SET PROBLEM A :: Could you reproduce, word for word, everything in the LTX2 pull request from "Did you read our" down to "on formatting docstrings."?
SET PROBLEM B :: What are all the metrics compared before and after in the LTX2 pull request's performance results table?
SET PROBLEM C ::
Answer these questions from the LTX2 pull request:
(i) What call was added to both the video and audio schedulers?
(ii) How many cudaStreamSynchronize calls remain in total after the change?
(iii) In the connector, what replaced the list-comprehension-based padding logic?

## begin DOCUMENT TEXT

Eliminate GPU sync overhead and CPU→GPU transfers across LTX2 pipeline by ViktoriiaRomanova · Pull Request #13564 · huggingface/diffusers

ViktoriiaRomanova · 2026-04-26T21:37:51Z

Fixes performance issues identified by profiling LTX2 with torch.profiler as part of #13401.

Optimises LTX2 by removing unnecessary GPU synchronisation points and replacing CPU tensor creation with on-device tensor operations across the decoding pipeline, transformer RoPE computations, scheduler, and connector padding logic.

Pipeline Denoising Optimisation

Added explicit set_begin_index(0) calls to both video and audio schedulers. This avoids the DtoH sync in _init_step_index. Uses the same pattern as the issue fixed in PR Avoid DtoH sync from access of nonzero() item in scheduler #11696.
Before (eager mode):

After (eager mode, no sync gap):

Before (compile mode):

After (compile mode, no sync gap):

Replaced torch.tensor(..., device=device) with on-device torch.stack([torch.ones(...)*s for s in decode_noise_scale]). Avoids CPU tensor allocation and GPU transfers for decode noise scaling.

Transformer Model Optimisation

Replaced CPU tensor creation for patch sizes with on-device tensor construction.
Eliminates unnecessary CPU-to-GPU memcpy operations during RoPE coordinate preparation.

Connector Refactoring

Replaced list-comprehension-based padding logic with vectorised masking. This simplifies left-padding layout logic and eliminates unnecessary cudaStreamSynchronize calls.

Performance Results

Metric	Before	After
cudaStreamSynchronize calls (total)	18	6
Scheduler sync (eager mode)	233ms	eliminated
Scheduler sync (compiled mode)	573ms	eliminated
Other syncs total (eager mode)	88ms	25ms
Other syncs total (compiled mode)	93ms	25ms

Profiler trace

https://drive.google.com/drive/folders/1cZn1xw-8Eon22mA2zP1uoF1nE4YCC3Wo?usp=drive_link

Before submitting

This PR fixes a typo or improves the docs (you can dismiss the other checks if that's the case).
Did you read the contributor guideline?
Did you read our philosophy doc (important for complex PRs)?
Was this discussed/approved via a GitHub issue or the forum? Please add a link to it if that's the case. Help us profile important pipelines and improve if needed #13401
Did you make sure to update the documentation with your changes? Here are the
documentation guidelines, and
here are tips on formatting docstrings.
Did you write any new necessary tests?

## end DOCUMENT TEXT
## begin MATERIAL

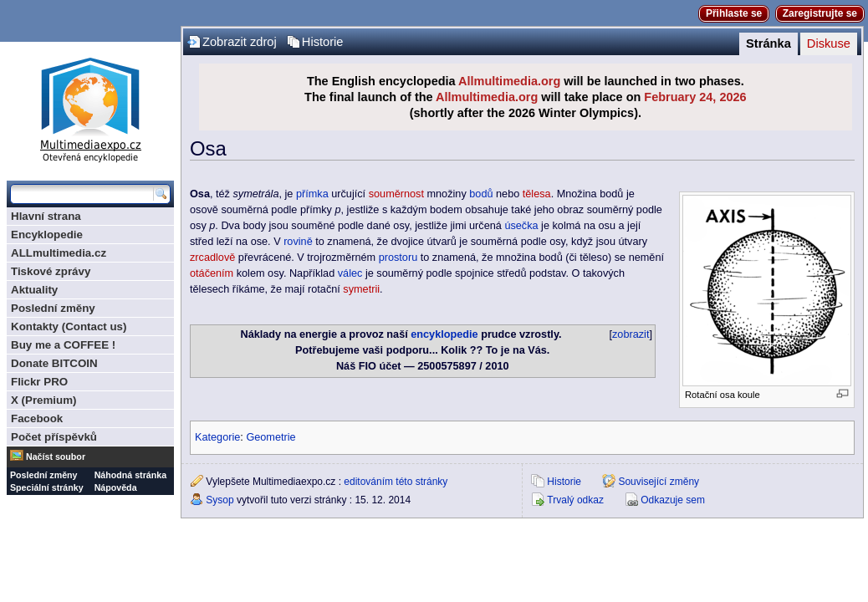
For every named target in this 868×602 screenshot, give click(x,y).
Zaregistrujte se (819, 13)
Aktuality (34, 289)
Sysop (219, 500)
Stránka (768, 43)
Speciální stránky (47, 487)
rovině (298, 242)
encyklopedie (444, 334)
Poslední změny (53, 308)
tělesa (537, 194)
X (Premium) (43, 400)
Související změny (658, 482)
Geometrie (270, 437)
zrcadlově (212, 258)
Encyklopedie (47, 234)
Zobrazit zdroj (239, 42)
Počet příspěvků (54, 436)
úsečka (521, 226)
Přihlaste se (733, 13)
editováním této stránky (396, 482)
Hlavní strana (46, 216)
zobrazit (631, 334)
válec (350, 273)
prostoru (398, 258)
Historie (323, 42)
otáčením (212, 273)
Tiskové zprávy (50, 271)
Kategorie (217, 437)
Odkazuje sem (672, 500)
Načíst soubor (55, 457)
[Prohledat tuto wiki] (82, 194)
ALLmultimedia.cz (59, 253)
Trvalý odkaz (575, 500)
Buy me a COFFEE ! (63, 344)
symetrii (361, 289)
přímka (312, 194)
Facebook (37, 418)
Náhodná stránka (130, 475)
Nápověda (115, 487)
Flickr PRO (39, 381)
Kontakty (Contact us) (69, 326)
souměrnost (396, 194)
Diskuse (829, 43)
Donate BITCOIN (54, 363)
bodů (481, 194)
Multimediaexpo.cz (90, 107)
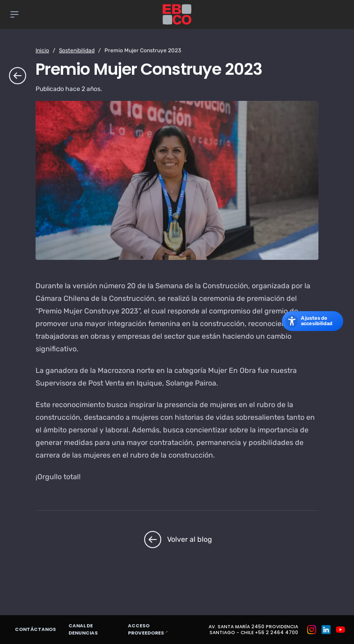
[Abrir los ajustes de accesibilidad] (313, 321)
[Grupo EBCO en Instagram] (312, 630)
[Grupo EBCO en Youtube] (340, 630)
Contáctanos (35, 629)
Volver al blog (177, 540)
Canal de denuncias (83, 629)
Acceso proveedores (159, 629)
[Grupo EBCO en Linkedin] (326, 630)
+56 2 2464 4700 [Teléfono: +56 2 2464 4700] (277, 632)
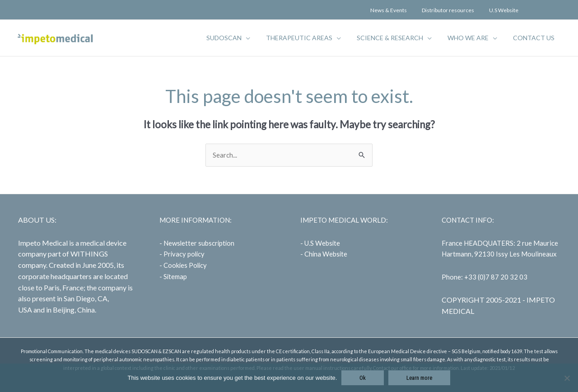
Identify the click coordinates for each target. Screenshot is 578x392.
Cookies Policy (186, 266)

## end MATERIAL

OUTPUT A ::
Did you read our philosophy doc (important for complex PRs)?
Was this discussed/approved via a GitHub issue or the forum? Please add a link to it if that's the case. Help us profile important pipelines and improve if needed #13401
Did you make sure to update the documentation with your changes? Here are the
documentation guidelines, and
here are tips on formatting docstrings.

OUTPUT B ::
cudaStreamSynchronize calls (total)
Scheduler sync (eager mode)
Scheduler sync (compiled mode)
Other syncs total (eager mode)
Other syncs total (compiled mode)

OUTPUT C ::
(i) set_begin_index(0)
(ii) 6
(iii) Vectorised masking